VIDA MARCADA PELA DOR
A personalidade mais dura de Conceição é vista como uma consequência da vida de adversidades que teve e que ficaria para sempre marcada pela morte dos pais.
"O meu pai morreu num acidente de moto. Eu estava num dos cafés da aldeia e foram-me chamar: quando cheguei, vi-o no chão, tiraram-me dali para fora. Mais tarde, soube que não tinha resistido ao acidente. O mais incrível é que eu e a minha família tínhamos estado a tentar dar-lhe a volta durante meses para me deixar ir para o FC Porto, porque ele não queria. Até que se deixou convencer e foi comigo assinar o contrato – no dia seguinte morreu. Foi terrível, para mim e para todos. A minha mãe estava numa cadeira de rodas paralisada de um dos lados, e faleceu dois anos depois", contou o treinador ao 'Expresso'.
A partir daí, a vida complicou-se, ainda que nunca tivesse sido propriamente fácil. Oriundo de uma família com oito irmãos, o treinador cresceu na humildade de quem sabe o valor do trabalho, das conquistas e de viver com os mínimos.
"Eu vi o sofrimento que eles passaram, a forma como trabalhavam para nos dar o mínimo. Eles não viviam, sobreviviam com muito sacrifício. A minha mãe estava em casa, o meu pai trabalhava nas obras, dia e noite, e eu ajudava-o nas férias", contou, adiantando que a realidade era muito diferente da que vive hoje, a todos os níveis, até nos afetos. "Não havia mimo.
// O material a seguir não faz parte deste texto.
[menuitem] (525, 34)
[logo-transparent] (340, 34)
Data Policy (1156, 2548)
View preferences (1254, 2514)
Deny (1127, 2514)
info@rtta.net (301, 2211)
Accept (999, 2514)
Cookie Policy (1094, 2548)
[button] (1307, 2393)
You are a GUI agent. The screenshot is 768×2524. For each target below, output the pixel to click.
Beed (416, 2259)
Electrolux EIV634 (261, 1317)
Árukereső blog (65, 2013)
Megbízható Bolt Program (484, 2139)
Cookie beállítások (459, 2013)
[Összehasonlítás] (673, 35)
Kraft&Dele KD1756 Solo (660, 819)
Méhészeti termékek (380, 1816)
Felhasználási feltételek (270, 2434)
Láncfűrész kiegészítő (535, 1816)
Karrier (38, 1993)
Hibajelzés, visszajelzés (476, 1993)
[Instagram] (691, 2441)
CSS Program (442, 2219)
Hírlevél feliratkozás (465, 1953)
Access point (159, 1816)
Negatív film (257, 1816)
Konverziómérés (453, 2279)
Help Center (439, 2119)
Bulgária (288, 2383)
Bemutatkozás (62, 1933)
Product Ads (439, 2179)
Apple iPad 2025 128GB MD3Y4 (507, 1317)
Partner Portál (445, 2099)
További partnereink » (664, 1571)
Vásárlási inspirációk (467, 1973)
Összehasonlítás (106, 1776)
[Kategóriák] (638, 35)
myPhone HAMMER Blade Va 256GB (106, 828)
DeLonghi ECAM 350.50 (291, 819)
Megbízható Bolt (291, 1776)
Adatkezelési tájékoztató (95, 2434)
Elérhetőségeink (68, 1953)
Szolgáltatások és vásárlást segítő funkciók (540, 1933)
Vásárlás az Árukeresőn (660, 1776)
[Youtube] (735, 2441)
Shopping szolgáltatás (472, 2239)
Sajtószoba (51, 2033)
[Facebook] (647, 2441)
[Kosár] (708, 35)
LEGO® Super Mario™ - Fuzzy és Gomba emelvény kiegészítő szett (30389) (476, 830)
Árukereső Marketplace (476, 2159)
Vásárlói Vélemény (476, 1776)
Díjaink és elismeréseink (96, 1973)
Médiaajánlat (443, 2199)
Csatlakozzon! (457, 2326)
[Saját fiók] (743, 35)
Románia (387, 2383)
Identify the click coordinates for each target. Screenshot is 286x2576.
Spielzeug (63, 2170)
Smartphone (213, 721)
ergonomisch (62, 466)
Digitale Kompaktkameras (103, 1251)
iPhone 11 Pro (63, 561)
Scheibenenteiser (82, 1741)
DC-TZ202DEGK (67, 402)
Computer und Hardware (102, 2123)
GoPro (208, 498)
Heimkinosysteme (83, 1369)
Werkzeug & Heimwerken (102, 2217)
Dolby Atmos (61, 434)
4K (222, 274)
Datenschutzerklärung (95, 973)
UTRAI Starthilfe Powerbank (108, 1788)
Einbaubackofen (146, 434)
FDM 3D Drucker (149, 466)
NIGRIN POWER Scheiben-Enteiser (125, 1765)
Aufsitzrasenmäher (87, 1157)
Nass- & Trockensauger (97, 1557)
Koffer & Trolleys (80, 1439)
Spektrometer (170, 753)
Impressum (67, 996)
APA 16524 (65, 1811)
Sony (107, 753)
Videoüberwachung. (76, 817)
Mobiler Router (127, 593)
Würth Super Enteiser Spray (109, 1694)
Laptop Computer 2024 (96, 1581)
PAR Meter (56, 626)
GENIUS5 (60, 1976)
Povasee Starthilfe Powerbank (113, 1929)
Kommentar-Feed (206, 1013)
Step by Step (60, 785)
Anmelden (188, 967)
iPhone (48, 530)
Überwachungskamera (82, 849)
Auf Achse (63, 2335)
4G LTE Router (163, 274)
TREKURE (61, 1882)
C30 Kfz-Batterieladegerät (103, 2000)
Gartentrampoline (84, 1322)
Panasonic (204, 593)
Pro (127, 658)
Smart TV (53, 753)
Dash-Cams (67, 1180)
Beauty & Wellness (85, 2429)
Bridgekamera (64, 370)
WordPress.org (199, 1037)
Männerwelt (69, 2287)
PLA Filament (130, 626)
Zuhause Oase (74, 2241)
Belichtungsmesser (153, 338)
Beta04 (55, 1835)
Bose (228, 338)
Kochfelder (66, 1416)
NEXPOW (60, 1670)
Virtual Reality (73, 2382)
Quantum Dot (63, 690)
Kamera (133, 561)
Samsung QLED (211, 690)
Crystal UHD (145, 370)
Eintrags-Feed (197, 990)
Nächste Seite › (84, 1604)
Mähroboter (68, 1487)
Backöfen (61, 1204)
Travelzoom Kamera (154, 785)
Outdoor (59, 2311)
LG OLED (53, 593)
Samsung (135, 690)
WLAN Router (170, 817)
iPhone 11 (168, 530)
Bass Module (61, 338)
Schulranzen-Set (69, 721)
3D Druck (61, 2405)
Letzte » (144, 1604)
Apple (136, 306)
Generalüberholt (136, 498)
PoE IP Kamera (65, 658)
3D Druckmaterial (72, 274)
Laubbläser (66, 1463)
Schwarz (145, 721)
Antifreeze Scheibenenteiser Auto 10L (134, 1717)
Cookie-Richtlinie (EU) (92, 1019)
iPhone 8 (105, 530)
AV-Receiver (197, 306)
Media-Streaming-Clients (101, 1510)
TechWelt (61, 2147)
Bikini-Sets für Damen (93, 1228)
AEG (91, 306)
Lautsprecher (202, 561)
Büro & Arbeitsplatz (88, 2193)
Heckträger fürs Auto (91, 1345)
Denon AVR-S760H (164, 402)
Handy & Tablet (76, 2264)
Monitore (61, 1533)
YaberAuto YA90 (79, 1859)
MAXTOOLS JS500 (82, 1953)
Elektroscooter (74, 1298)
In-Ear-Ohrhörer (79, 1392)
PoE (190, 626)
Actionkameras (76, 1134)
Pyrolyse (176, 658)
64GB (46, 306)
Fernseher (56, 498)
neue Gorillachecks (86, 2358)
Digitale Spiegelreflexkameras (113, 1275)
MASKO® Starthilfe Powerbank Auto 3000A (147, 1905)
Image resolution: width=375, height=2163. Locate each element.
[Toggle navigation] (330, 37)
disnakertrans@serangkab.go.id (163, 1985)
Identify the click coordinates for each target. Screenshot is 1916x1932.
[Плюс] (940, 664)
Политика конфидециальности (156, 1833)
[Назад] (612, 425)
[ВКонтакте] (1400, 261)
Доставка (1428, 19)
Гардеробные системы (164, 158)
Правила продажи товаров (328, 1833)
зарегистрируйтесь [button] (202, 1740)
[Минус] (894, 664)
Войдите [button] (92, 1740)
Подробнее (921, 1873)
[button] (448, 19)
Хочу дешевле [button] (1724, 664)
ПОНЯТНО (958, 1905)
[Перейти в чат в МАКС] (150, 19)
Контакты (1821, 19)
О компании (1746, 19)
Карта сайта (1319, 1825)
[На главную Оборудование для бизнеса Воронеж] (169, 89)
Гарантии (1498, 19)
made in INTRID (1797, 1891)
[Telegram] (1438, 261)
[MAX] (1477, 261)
Os meus pais... principalmente o meu pai, era duro, rígido, dificilmente dizia a uma filho que gostava dele. Hoje digo muito aos meus filhos que os amo, mas era difícil o meu pai dizer isso a um dos oito filhos."
Ainda assim, o que faltava de afeto dos pais, Sérgio tinha a dobrar dos irmãos, quase todos mais velhos, que lhe deram sobrinhos desde tenra idade. Um deles, Bruno Conceição, recordaria recentemente ao jornal 'A Bola' esses tempos marcados pelas dificuldades, mas também por um espírito de união acima da média.
"Vivíamos todos na casa dos meus avós (pais de Sérgio Conceição). Foi assim desde que me lembro e até o Sérgio ir para o FC Porto, quando tinha 15 anos. Fazíamos tudo juntos, dormíamos no mesmo quarto e na mesma cama, uns com pés para um lado, outros com as cabeças para o outro. Era a nossa realidade. Eram tempos muito difíceis. Mas todos seguimos um rumo certo na vida, com valores e princípios de que nunca abdicámos. O Sérgio, por ser o mais velho, era o nosso chefe. E nós acatávamos sempre as ordens dele."
Há quem diga que a 'casca grossa' de Conceição vem precisamente das adversidades que teve na vida, de tudo aquilo que foi obrigado a enfrentar, numa realidade que nunca fez com que perdesse a fé que o faz acreditar que, mesmo depois dos dias mais duros, haverá sempre uma 'remontada'.
"Todos os dias me agarro a Deus. Ao domingo vou à missa, sou praticante com muito orgulho. A religião faz parte da minha vida e da dos meus filhos. Incuto-lhes esse meu estado de espírito. Sentimo-nos preenchidos com aquilo que é a nossa fé. Respeito toda a gente que não tem a mesma opinião e que acham que há outro caminho a percorrer. Para mim é essencial."